What is needed. Output a verbatim copy of the data, cut off after the line that contains "Task: Click the Exportar button".

(Data shown begins)

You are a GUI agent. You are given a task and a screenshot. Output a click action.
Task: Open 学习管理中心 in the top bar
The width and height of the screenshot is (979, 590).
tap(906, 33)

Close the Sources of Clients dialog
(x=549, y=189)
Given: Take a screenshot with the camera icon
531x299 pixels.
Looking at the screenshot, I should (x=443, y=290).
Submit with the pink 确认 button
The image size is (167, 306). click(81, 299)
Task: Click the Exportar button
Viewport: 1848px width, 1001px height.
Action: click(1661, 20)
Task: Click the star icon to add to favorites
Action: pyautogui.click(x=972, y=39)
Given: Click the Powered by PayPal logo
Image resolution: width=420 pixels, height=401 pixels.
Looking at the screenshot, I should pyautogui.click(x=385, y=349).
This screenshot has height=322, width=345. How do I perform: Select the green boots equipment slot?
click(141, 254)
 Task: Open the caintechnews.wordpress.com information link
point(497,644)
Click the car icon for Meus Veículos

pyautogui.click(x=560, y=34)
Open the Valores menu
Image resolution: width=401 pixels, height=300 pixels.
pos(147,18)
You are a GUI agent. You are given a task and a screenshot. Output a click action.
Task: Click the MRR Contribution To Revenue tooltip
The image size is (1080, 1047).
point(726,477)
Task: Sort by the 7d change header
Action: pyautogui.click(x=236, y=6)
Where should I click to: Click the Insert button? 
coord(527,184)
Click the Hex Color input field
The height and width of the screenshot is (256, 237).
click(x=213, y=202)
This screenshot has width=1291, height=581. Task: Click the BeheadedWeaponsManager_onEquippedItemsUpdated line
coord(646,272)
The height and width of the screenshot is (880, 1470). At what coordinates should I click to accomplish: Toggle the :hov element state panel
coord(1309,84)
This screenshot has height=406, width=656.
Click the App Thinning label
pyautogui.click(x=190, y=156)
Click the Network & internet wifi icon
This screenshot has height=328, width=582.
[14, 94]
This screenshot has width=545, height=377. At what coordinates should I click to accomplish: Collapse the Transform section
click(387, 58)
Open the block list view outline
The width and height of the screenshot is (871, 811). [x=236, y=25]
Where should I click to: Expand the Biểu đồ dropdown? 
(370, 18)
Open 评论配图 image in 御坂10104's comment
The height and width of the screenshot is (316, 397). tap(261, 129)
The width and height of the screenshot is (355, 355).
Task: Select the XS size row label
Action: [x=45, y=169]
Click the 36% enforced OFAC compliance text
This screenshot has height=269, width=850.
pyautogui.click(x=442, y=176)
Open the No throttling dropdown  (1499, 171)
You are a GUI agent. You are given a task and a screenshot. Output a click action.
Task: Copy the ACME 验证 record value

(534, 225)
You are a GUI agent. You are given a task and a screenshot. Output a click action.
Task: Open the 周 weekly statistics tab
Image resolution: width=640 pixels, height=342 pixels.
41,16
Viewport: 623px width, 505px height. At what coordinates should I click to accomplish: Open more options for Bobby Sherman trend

(Data shown ends)

Your solution.
You are a GUI agent. You are given a task and a screenshot. Output a click action.
Task: Open 学习管理中心 in the top bar
The width and height of the screenshot is (979, 590).
tap(906, 33)

Close the Sources of Clients dialog
(x=549, y=189)
Given: Take a screenshot with the camera icon
531x299 pixels.
Looking at the screenshot, I should (x=443, y=290).
Submit with the pink 确认 button
The image size is (167, 306). click(81, 299)
Task: Click the Exportar button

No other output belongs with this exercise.